Power Play

Friday, December 13, 2019

UCSF Parnassus Campus, somewhere deep in the animal tower – Statistics is a key element in learning to plan good biological experiments that will hopefully yield results that are both biologically and statistically significant.

To break it down, please get a P-value of <0.05 or repeat your experiment. However, with great statistical significance, comes the need for great statistical power.

For that, you will need a sufficient number of biological replicates. Animal studies unfortunately, can be expensive, making it difficult to power such experiments.

Enter grad student Chary Pinchpenny’s new method of powering a study.
As part of her thesis project, Pinchpenny had to do some animal experiments which required special housing and diet.

The unique arrangements required a lot of money for fancy equipment leaving her with just enough budget to get sufficient animals.

However, as grad student stories always go, tragedy struck one day when she lost some of her mice quite literally, when someone left the cage unsecured.

The lab has since been able to round up the four-legged escapees, but the mice could no longer be used, due to exposure to undesirable environmental factors like bacteria, viruses, and fake news.

Undeterred, Pinchpenny decided to use her remaining mice in a creative way.

“I realized that there is more than one way to look at the word power. Traditionally we think of great power as big numbers of stuff. But what if we look at power in other ways, like energy?” Pinchpenny says with great gusto.

With that brain wave, Pinchpenny has swopped out the remaining mice’s drinking water with Red Bull, a popular energy drink.

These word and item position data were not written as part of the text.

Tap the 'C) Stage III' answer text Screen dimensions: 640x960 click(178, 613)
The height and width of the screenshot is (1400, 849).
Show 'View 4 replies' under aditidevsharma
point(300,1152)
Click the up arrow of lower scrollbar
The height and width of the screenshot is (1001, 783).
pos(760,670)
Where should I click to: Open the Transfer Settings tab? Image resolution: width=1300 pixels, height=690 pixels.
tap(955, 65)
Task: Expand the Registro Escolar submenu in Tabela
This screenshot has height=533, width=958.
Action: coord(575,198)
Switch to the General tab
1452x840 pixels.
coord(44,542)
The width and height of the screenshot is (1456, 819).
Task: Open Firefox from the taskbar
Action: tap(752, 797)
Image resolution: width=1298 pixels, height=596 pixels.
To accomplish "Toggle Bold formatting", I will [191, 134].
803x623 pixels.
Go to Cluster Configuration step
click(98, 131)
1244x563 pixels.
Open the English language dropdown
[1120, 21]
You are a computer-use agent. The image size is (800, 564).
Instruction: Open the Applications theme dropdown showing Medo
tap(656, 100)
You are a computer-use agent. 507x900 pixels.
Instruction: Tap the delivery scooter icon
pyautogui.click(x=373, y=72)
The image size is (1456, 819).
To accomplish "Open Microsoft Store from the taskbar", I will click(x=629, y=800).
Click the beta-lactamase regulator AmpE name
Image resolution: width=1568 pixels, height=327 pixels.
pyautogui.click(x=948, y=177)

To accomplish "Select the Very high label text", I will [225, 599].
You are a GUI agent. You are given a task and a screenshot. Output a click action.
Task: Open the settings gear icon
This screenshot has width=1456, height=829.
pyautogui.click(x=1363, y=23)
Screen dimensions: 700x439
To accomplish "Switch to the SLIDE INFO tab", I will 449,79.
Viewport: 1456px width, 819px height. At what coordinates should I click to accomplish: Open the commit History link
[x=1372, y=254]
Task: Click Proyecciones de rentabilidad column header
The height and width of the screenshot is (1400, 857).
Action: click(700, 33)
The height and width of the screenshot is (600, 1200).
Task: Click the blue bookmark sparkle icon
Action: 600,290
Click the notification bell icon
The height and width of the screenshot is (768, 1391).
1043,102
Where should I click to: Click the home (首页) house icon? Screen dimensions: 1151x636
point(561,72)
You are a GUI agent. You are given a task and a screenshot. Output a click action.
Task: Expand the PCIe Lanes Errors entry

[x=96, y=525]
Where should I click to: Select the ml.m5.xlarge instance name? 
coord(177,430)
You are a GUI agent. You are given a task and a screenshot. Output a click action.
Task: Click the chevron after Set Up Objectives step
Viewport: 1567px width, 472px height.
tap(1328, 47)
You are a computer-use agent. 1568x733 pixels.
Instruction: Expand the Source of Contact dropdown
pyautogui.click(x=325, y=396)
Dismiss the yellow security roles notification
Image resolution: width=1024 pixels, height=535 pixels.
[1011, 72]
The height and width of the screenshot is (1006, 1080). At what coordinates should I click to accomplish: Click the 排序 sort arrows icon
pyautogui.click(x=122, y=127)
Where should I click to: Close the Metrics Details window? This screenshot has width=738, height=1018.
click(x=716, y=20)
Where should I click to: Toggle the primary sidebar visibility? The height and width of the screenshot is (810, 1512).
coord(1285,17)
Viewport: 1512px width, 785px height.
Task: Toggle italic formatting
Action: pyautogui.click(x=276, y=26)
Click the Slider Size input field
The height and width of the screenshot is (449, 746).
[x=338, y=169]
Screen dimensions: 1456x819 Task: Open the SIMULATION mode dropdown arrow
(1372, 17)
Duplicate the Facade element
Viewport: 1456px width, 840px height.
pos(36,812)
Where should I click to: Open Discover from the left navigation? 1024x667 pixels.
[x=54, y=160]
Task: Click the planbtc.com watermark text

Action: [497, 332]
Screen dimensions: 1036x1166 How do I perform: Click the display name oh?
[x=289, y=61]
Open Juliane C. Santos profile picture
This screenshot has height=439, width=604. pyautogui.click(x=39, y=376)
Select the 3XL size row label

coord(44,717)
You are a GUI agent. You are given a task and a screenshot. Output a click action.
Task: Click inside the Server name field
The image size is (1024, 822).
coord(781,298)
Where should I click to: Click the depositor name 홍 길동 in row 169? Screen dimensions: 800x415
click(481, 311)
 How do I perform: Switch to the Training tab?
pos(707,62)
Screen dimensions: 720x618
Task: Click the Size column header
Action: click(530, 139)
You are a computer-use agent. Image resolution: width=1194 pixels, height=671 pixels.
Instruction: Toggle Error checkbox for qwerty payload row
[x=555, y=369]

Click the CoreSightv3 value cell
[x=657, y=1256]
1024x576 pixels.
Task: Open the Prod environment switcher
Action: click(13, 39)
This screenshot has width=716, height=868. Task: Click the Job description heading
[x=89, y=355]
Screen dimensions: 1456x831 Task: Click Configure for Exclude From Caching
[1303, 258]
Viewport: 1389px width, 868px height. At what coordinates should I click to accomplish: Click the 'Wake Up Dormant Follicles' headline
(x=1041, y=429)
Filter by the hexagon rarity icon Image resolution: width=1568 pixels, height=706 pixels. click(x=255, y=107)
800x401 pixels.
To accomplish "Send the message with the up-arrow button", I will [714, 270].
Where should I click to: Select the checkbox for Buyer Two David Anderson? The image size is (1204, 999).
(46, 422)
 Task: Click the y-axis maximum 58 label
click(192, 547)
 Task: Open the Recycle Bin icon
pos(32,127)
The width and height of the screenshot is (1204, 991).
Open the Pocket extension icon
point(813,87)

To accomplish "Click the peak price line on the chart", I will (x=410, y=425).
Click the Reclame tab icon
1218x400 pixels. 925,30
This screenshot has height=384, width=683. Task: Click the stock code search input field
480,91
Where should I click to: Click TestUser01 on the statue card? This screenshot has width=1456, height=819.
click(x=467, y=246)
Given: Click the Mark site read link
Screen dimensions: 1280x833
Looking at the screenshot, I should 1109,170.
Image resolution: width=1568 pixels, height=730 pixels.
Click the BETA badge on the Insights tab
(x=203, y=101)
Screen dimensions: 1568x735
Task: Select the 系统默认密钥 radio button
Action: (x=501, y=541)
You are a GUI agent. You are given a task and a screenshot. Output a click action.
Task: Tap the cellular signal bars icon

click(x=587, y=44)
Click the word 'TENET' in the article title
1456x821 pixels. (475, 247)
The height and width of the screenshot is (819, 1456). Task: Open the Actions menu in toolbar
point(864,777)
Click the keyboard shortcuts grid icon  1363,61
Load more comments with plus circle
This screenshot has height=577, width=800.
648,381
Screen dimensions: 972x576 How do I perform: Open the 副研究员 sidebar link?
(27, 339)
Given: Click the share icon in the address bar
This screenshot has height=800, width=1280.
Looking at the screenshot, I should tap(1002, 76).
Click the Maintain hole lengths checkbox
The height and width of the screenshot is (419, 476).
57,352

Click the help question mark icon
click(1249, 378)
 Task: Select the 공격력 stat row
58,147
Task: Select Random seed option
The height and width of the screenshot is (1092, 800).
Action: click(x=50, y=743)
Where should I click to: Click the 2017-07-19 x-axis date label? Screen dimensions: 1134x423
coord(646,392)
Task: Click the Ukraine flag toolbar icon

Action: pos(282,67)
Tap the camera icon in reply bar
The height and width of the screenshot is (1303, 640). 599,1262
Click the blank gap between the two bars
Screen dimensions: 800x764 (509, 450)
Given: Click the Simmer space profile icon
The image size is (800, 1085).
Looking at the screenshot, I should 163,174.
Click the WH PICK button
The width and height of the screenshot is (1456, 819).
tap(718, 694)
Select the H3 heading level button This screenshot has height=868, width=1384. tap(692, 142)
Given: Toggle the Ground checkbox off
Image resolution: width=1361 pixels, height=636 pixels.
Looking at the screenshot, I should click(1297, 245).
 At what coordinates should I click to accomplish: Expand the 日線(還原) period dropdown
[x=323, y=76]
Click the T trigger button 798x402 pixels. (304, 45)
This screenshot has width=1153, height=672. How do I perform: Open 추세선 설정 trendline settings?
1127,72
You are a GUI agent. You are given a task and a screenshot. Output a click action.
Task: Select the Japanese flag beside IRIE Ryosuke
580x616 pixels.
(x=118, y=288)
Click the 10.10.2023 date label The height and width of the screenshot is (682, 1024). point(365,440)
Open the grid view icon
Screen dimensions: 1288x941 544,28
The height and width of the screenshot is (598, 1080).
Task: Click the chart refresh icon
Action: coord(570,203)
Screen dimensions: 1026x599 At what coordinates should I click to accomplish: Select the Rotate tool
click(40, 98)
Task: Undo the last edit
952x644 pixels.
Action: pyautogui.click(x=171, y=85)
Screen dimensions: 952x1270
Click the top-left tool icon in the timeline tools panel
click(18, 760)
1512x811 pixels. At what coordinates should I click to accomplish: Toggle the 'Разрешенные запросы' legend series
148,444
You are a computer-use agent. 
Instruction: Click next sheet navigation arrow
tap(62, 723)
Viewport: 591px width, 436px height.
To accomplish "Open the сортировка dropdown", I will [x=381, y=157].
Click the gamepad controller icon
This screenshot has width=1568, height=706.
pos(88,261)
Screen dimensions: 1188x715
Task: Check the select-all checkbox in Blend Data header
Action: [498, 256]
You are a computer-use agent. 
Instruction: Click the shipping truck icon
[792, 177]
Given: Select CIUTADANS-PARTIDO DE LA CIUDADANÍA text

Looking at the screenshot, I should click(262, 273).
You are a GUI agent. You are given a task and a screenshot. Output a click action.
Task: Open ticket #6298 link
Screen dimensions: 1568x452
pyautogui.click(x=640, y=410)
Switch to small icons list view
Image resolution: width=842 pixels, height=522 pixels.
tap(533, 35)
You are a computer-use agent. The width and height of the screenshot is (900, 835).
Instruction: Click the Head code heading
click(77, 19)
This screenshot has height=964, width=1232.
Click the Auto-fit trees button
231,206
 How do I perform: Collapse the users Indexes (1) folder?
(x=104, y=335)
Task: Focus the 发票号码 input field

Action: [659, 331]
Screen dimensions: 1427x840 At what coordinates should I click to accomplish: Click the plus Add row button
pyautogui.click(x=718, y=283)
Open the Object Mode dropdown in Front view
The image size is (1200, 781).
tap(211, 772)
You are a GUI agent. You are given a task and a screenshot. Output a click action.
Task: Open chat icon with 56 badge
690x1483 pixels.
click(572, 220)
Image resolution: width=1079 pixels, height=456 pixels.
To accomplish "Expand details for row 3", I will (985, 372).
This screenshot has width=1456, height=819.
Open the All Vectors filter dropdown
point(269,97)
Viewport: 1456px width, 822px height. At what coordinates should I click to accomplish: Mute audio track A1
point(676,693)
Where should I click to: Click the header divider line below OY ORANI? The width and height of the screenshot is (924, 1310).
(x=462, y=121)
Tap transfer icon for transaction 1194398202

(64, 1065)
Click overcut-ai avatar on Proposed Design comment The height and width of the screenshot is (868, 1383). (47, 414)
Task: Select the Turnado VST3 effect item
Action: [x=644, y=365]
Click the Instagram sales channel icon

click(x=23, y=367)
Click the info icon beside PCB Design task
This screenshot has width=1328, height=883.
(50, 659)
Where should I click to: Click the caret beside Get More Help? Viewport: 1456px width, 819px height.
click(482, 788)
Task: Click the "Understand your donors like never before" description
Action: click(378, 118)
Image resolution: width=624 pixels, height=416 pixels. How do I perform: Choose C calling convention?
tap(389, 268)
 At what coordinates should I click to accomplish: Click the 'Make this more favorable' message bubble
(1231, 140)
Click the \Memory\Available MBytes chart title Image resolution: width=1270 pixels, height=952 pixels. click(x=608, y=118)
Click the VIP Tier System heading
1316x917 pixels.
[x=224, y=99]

For all of you who are wondering, of course it was given before its expiry date. In this set up, the mice are more energized and powered to get through the whole experiment.

To further maximize her resources, Pinchpenny plans to do all her analyses on a MacBook Pro hooked up to two chargers. The statistical test will be the student’s t-test of course, because Pinchpenny is a graduate student.

There are questions that Pinchpenny herself admits still need to be addressed.

Pinchpenny wonders out loud, “With this novel experimental set up, should I be looking at P-adjusted instead of P-value, since my experimental setup has been modified?”